I know CPX will get better... but when you have to do a piece in CPX and
then another piece by hand (or just try and subvert CPX) you know it's not
quite the right tool yet...
I'm moving all my domains from a working VPS2 server to an empty VPS2
server, and setting things up the "CPX way" -- so far CPX hasn't been
really helpful at all in terms of moving domains, users, and files from one
machine to another. Granted, that's not it purpose but it seems to get in
the way more than it helps...
Some of these have been already noted as suggestions, and confirmed they
will be implemented. But, after I run CPX to add a domain, I have to go in
and remove the AccessLog /dev/null because I want to just keep a master log
file for the entire server.
I liked the "old style" view of your web hosts. Look in
/www/vhosts
and find all your web sites. Look at them, fiddle them, etc. Now, you have
to remember what domain is buried under what username and navigate into
that users /home/name/www/domain.com (this is with FTP).
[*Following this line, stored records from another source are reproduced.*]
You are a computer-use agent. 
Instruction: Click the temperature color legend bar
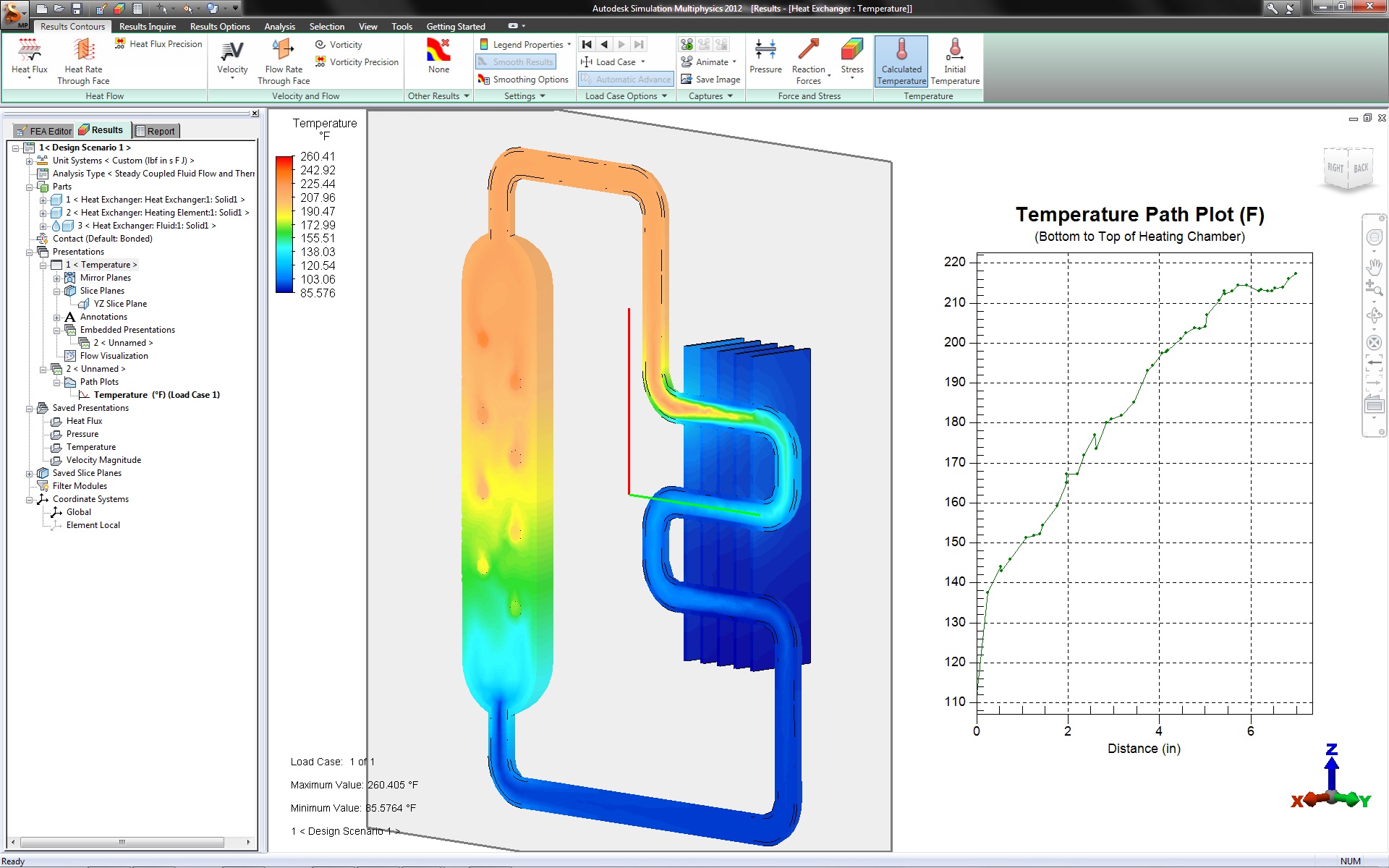pos(284,224)
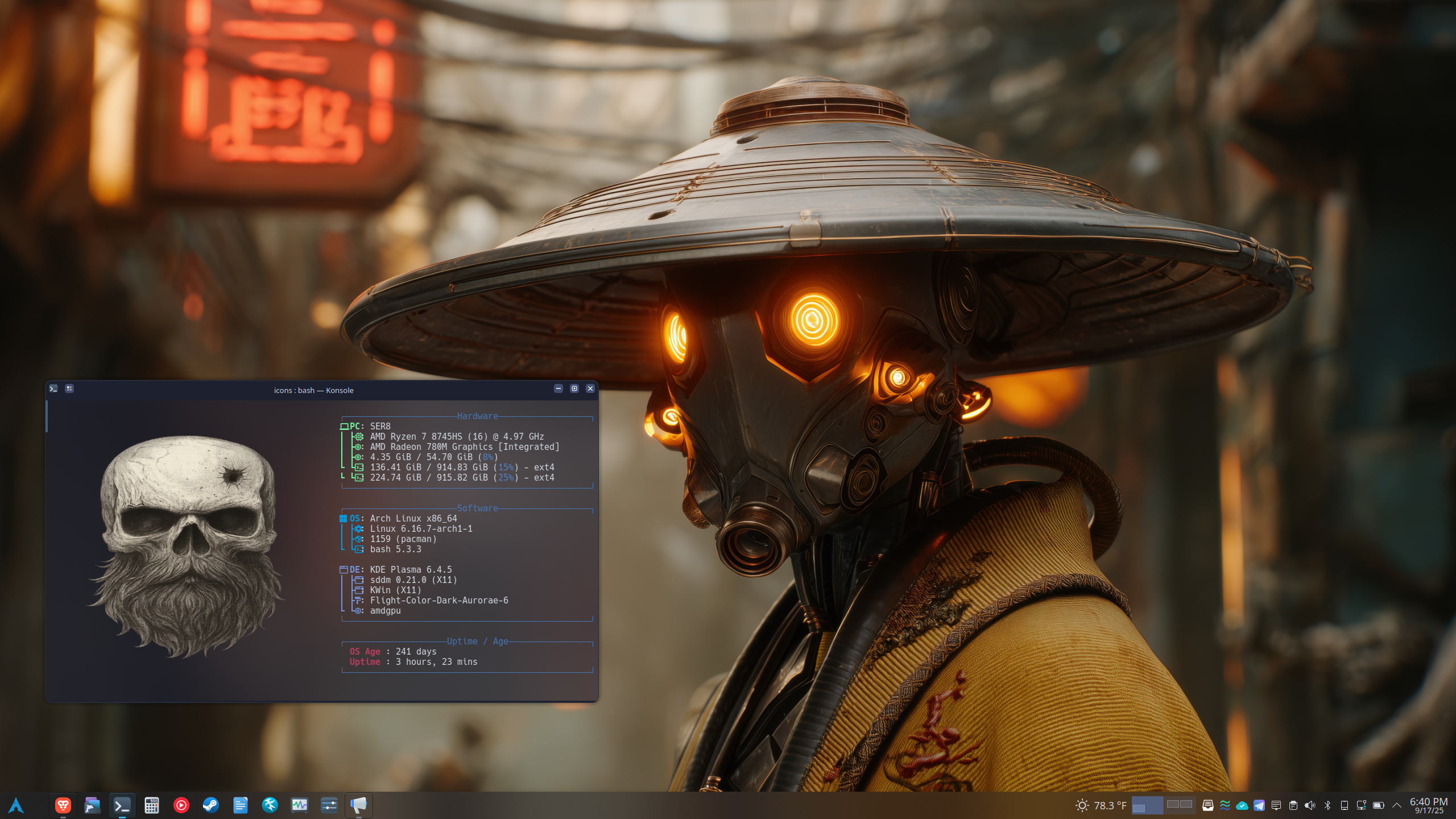Open Steam from the taskbar
The image size is (1456, 819).
[211, 805]
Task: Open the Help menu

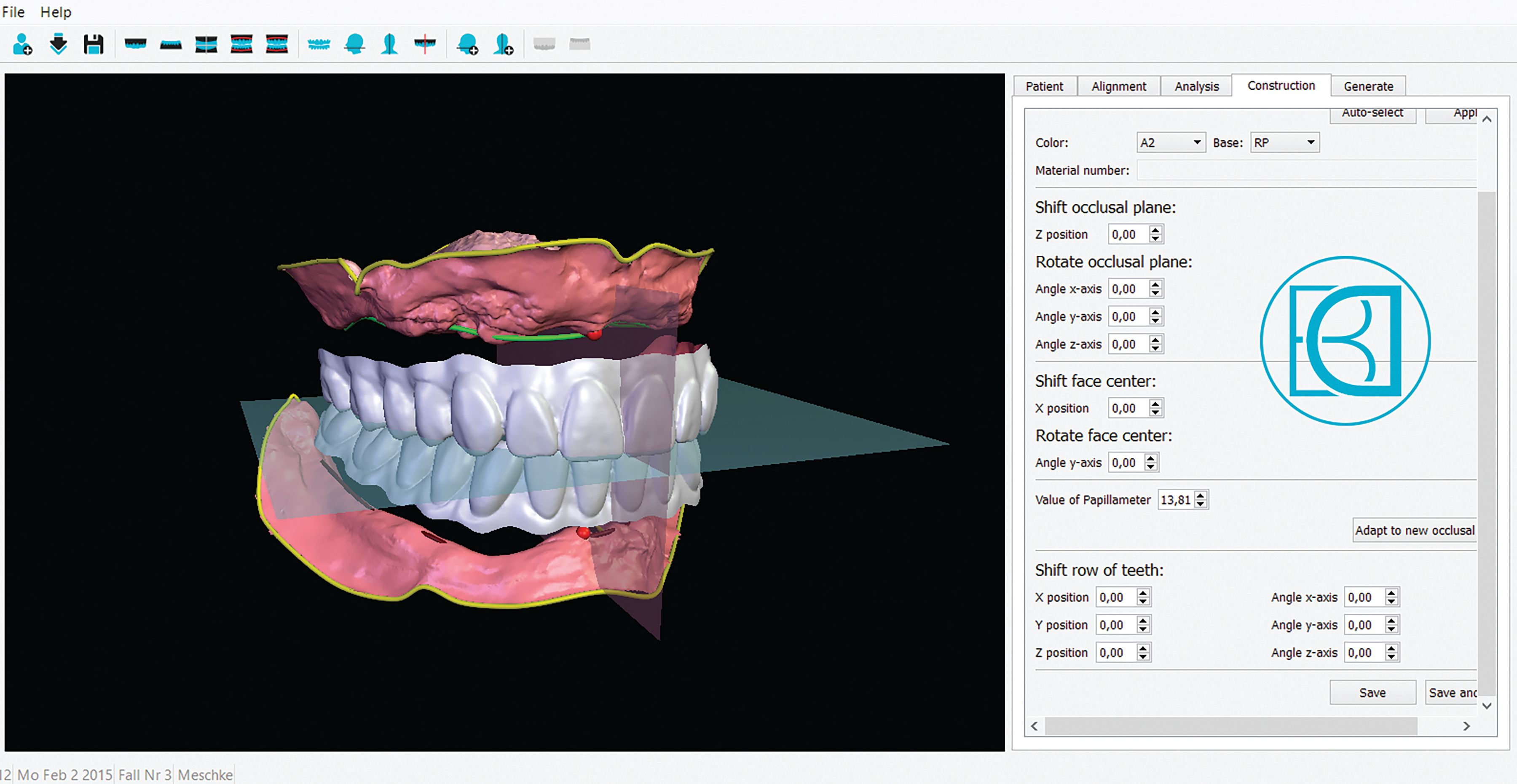Action: tap(55, 12)
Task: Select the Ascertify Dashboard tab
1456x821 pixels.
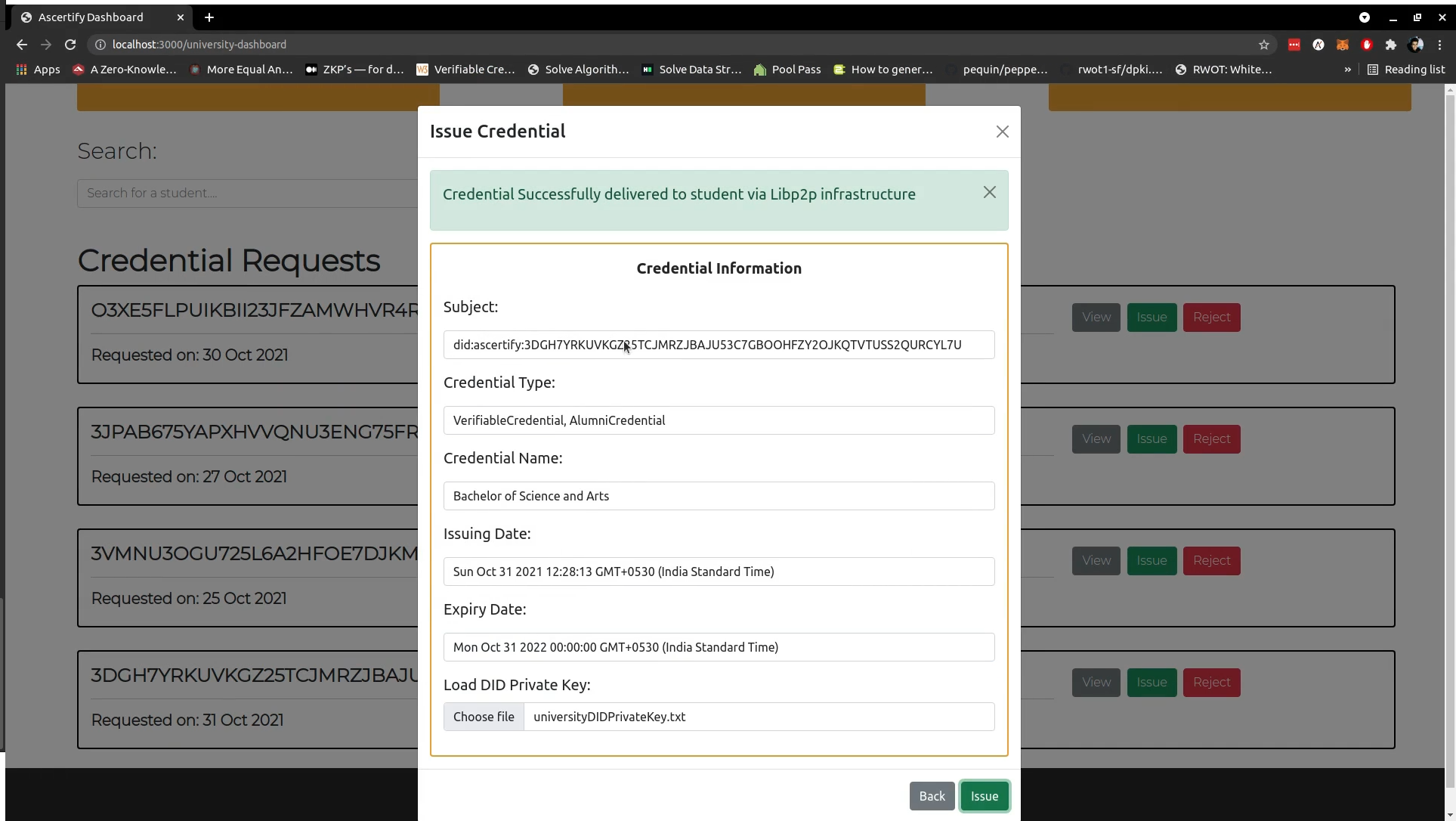Action: [x=91, y=17]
I have decided I
like the /www/vhosts/ listing ALL the domains, that I have manually created
symbolic links to each domain in that area to point to the
/home/user/www/whatever area.
Then I can have it my way. If I want a view of the users, I look in /home
and find them all. If I want a view of all the domains, I look in
/www/vhosts/ (assuming I have kept the links up... perhaps this would be an
option in CPX?) It IS nice to have the "domain view" of the file system
when working at the shell or with FTP.
One simple use I have had for this "domain view" is I want to quick look in
their web area and see if there is a robots.txt -- if not, I put one in
that allows access to all -- just to avoid all the 404 errors in the
logs... Perhaps there is a real fancy shell script that you could make that
says "Find all the domains from traversing down /home/user paths and tell
me all the ones without a robots.txt" -- I'm not skilled enough to do that,
and with FTP it is one simple click to go from a list of domains to the
contents of any given domain. IF all the domains are listed in one area.
Any other people have thoughts about "how do I look at all my domains"? Or
am I just looking at the "model" wrong?